Außenwissenschaftspolitik für eine multipolare Welt—Systemrivalität, Konfrontation und globale Krisen

Deutscher Akademischer Austauschdienst (Hrsg.) (2022) Außenwissenschaftspolitik für eine multipolare Welt—Systemrivalität, Konfrontation und globale Krisen. DAAD Perspektiven.

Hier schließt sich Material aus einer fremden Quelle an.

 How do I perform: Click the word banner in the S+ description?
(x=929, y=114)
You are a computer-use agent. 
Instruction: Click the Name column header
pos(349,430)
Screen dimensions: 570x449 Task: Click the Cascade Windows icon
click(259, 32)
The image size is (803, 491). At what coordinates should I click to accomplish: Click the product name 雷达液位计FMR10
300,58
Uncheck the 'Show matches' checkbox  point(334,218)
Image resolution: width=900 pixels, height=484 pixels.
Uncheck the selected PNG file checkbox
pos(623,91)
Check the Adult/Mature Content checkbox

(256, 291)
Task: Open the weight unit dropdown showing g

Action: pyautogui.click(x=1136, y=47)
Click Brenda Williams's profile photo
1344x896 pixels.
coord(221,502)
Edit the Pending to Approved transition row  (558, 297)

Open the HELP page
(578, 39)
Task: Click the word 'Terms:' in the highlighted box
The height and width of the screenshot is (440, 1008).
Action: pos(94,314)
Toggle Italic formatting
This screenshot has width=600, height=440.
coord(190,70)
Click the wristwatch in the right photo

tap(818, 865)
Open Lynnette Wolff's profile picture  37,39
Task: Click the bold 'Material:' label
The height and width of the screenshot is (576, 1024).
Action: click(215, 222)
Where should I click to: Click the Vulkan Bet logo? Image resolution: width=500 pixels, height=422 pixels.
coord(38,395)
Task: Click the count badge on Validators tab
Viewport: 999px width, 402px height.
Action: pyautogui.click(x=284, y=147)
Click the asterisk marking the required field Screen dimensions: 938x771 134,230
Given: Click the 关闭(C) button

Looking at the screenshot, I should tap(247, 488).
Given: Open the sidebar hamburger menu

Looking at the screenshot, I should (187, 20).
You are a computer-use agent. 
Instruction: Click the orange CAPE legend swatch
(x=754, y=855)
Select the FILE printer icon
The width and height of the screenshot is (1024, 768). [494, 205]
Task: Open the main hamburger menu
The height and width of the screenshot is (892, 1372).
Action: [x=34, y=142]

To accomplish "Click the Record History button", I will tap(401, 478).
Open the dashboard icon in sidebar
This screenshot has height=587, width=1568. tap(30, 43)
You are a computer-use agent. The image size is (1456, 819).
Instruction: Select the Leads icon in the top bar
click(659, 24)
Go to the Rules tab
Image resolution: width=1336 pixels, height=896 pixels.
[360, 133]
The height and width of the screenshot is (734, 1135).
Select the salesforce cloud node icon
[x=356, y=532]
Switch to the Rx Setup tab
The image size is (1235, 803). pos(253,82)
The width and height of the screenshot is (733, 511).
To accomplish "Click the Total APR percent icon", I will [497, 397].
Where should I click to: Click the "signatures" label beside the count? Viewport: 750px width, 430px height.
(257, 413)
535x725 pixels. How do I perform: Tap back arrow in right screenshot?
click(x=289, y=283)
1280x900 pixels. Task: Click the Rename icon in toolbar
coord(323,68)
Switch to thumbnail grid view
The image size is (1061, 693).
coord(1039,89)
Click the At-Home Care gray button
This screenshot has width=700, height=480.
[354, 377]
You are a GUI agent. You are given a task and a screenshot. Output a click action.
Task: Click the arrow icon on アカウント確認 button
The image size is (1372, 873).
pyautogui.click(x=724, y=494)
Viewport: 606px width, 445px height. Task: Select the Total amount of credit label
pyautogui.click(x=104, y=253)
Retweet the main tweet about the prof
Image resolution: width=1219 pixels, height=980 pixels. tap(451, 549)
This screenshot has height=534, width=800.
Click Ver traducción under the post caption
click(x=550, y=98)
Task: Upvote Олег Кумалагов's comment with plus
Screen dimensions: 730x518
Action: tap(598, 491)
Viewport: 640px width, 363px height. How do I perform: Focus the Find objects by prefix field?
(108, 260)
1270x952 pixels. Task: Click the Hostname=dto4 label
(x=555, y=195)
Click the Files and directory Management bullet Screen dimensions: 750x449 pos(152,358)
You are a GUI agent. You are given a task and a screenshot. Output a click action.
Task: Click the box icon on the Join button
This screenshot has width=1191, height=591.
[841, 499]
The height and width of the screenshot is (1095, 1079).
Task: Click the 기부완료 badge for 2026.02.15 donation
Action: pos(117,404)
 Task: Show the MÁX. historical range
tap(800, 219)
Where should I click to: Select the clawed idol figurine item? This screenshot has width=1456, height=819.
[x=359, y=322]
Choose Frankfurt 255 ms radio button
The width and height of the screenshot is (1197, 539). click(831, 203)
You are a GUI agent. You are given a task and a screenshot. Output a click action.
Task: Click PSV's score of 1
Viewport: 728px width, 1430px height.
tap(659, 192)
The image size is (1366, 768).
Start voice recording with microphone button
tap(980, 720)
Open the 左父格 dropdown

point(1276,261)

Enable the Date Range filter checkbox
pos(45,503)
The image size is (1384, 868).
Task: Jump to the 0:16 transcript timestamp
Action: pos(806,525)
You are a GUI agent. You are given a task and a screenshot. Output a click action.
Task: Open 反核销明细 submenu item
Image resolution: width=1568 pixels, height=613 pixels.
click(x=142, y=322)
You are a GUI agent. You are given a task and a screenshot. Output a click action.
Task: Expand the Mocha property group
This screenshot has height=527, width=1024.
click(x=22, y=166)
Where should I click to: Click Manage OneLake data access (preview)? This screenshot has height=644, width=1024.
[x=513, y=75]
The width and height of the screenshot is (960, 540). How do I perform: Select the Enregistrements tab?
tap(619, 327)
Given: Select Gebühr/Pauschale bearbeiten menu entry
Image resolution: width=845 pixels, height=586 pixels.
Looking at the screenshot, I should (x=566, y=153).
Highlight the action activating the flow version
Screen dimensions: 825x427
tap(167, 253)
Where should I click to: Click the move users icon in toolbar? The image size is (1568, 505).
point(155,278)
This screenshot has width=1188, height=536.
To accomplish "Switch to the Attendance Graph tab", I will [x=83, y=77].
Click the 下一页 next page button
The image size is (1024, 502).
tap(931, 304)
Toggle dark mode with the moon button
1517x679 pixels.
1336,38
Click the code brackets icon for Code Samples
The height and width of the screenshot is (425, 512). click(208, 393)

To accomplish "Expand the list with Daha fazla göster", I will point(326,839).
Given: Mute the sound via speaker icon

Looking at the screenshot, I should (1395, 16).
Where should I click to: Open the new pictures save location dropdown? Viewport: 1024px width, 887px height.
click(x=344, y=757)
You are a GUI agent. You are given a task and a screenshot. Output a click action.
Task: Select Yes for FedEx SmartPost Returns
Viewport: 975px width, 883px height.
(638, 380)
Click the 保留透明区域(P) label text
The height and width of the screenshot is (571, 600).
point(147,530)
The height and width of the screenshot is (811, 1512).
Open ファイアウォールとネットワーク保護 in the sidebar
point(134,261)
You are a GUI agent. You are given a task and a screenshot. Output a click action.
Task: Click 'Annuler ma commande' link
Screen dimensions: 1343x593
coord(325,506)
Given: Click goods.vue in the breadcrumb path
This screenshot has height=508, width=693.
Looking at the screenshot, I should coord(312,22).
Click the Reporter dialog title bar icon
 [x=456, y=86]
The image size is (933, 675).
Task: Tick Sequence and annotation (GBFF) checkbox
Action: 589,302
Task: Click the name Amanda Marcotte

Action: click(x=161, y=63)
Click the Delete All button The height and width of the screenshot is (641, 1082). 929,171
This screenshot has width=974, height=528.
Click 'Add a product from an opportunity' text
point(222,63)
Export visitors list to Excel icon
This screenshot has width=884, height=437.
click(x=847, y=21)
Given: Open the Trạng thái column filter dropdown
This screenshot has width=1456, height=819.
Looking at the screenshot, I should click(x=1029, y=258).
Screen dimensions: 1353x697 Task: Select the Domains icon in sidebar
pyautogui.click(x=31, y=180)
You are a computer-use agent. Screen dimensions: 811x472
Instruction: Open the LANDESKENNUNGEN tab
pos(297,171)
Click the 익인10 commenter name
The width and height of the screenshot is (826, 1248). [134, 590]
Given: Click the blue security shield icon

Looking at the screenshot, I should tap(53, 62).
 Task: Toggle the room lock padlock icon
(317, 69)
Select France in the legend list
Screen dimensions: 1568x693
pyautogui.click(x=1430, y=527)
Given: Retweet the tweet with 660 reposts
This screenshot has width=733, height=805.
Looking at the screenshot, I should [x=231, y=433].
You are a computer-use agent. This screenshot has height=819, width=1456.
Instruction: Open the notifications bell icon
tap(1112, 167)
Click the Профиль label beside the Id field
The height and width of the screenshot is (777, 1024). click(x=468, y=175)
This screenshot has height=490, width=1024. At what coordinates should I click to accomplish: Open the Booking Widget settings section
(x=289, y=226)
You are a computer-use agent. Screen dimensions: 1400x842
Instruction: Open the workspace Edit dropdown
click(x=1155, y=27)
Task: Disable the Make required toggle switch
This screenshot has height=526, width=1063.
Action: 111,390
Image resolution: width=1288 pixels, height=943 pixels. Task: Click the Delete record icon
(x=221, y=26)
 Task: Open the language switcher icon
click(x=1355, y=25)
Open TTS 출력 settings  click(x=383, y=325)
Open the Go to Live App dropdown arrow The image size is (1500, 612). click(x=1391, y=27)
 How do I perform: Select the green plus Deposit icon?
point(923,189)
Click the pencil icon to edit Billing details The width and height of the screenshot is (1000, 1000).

Der 24. Februar 2022, in dessen Morgenstunden der Angriffskrieg Russlands gegen die Ukraine begann, ist noch am gleichen Tag als Zäsur in der europäischen Geschichte beschrieben worden. Kurz darauf wurde er auch als Zäsur in der deutschen Außen-, Sicherheits- und Verteidigungspolitik greifbar: In seiner Rede vom 27. Februar sah Bundeskanzler Olaf Scholz eine „Zeitenwende“ gekommen. Der Deutsche Bundestag und die Bundesregierung leiteten die Abkehr von fundamentalen Prinzipien deutscher auswärtiger Politik der vergangenen Jahrzehnte ein: die Unterstützung eines nie dagewesenen Sanktionsregimes gegen Russland, das Ende der Energiepartnerschaft einschließlich der Gas-Pipeline Nord Stream 2, umfassende Waffenlieferungen an die Ukraine, ein Sondervermögen von 100 Milliarden Euro für die Bundeswehr und ein klares Bekenntnis zum Zwei-Prozent-Ziel der NATO. Wenn 1989 das Ende des mehr als vierzig Jahre währenden Kalten Krieges mit der Sowjetunion markierte, dann bringt 2022 das Ende einer über dreißig jährigen Ära der Globalisierung mit dem Versuch der Einbindung Russlands und des gesamten postsowjetischen Raums. Bereits unmittelbar nach Kriegsbeginn reagierte auch die deutsche Wissenschaft mit Entschlossenheit auf den russischen Angriffskrieg: Hochschulen und Wissenschaftseinrichtungen entwickelten eine Fülle von Hilfsangeboten für geflüchtete ukrainische Studierende und Forschende sowie Strategien für den Erhalt von Hochschulbildung und Forschung im Land selbst. Zugleich legten deutsche Hochschulen und Wissenschaftseinrichtungen gemeinsame Projekte mit russischen Institutionen auf Eis und schränkten den Austausch zwischen deutschen und russischen Studierenden, Promovierenden, Lehrenden und Forschenden massiv ein.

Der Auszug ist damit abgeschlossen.